Lucie
« Dans mon four solaire, je vis paisiblement. J’imagine déjà tendre un cable de la cabane de verre jusqu’au soleil, en une longue tyrolienne enchantée. Ailleurs, la vie d’une proche s’échappe mais ici la vue exulte. Et c’est sur la grande langue de pelous qu’elle est la plus forte. Samedi soir de tendresse, les enfants roulent dans l’herbe, se coursent et crient. Ils sont les seuls à me voir. Je veille sur eux ; et je descends mon regard, c’est plus fort que moi. La musique est trop forte et la pelouse est si verte. Le soleil va finir sa course derrière les immeubles, c’est sûr. Mais en bas, ils ne le savent pas. Lui non plus semble ne pas vouloir renoncer. Il envoie sur tous les bâtiments un rai blanc puissant, qui les vitres renvoient en miroir.
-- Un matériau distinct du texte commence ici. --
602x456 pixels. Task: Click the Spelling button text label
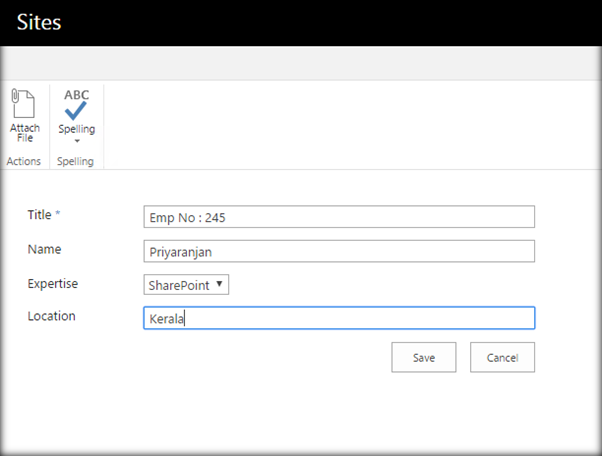click(77, 129)
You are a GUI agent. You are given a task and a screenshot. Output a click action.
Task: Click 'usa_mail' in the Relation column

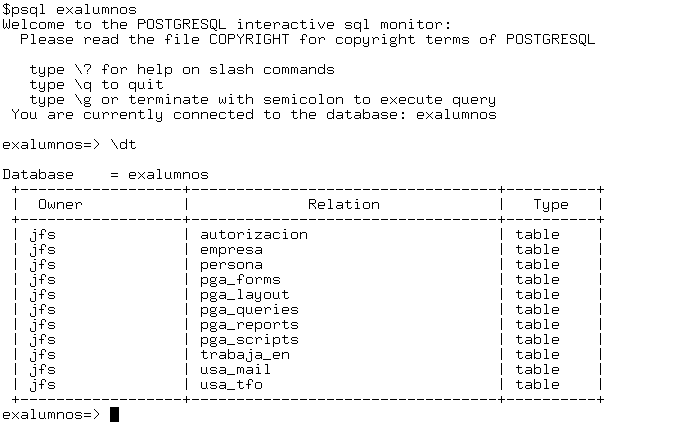pos(235,370)
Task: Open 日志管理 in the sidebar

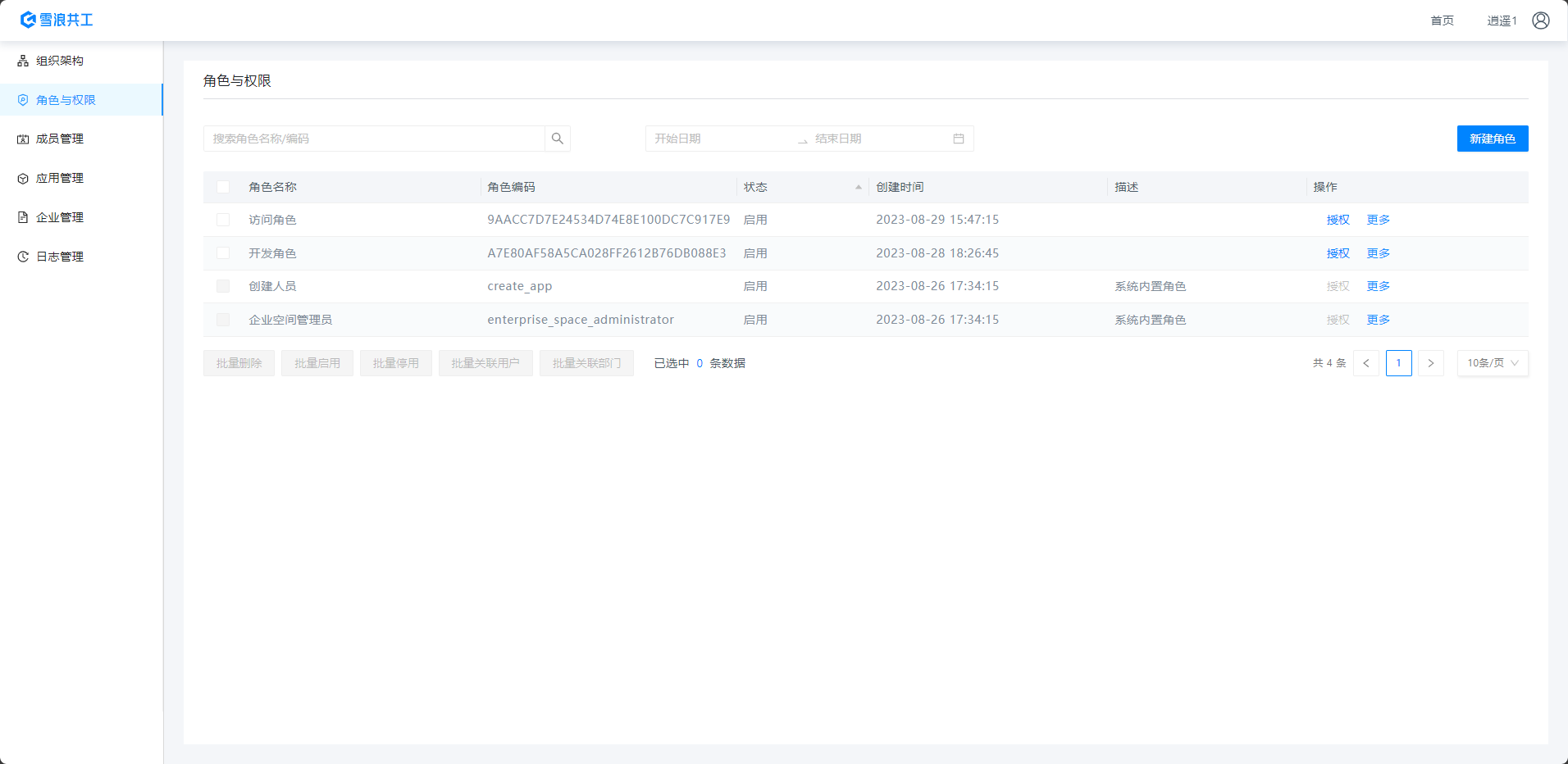Action: click(x=60, y=257)
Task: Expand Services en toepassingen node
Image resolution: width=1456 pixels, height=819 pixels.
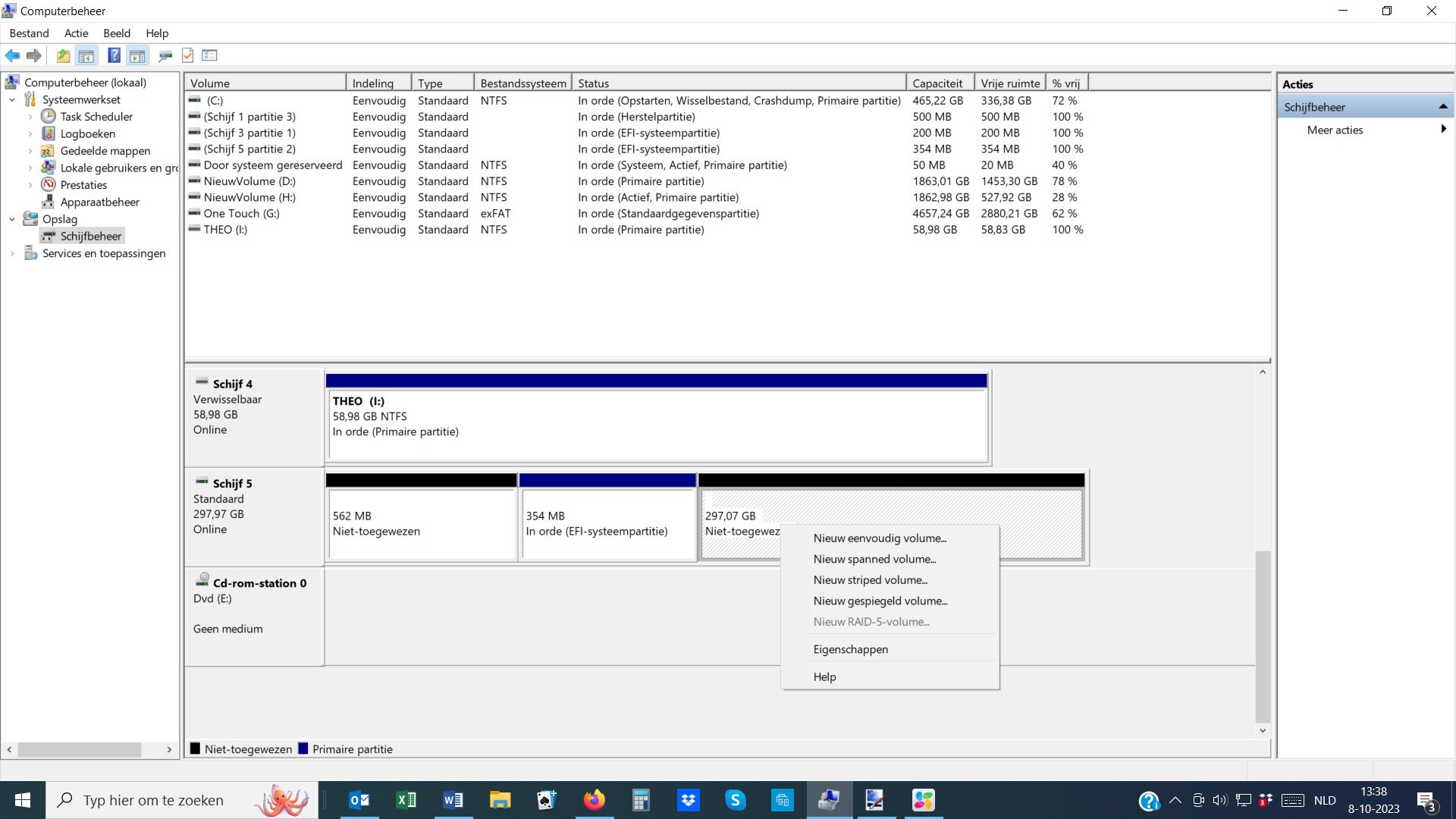Action: [x=12, y=253]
Dans mon four solaire, je suis paisiblement. Je recule, je tourne en rond et je vise des endroits précis. Je suis à hauteur d’oiseau, à hauteur de cime d’arbre. Je suis une feuille, légère, qui va planer et virevolter, avant de tomber sur cette pelouse si verte. Un enfant me trouvera-t-il ? Barbe-à-papa, vélos, voiles, ballons et même un dragon de papier à six jambes. Le spectacle est saisissant, le bruit assourdissant. Regarder le ciel pour s’échapper, reculer dans la cabane pour mieux profiter de l’instant.
Dans mon four solaire, je vois paisiblement. Les lignes blanches laissées par les avions et forment des lettres en se croisant et le soleil et a décidé de ne pas faire ce que je lui avais commandé. Il ne terminera pas sa course derrière les immeubles. Il s’écrasera contre des nuages tout doucement et finira par se confondre avec eux. Une heure a dû passer, c’est sûr, et pourtant la porte de la cabane ne s’ouvre pas.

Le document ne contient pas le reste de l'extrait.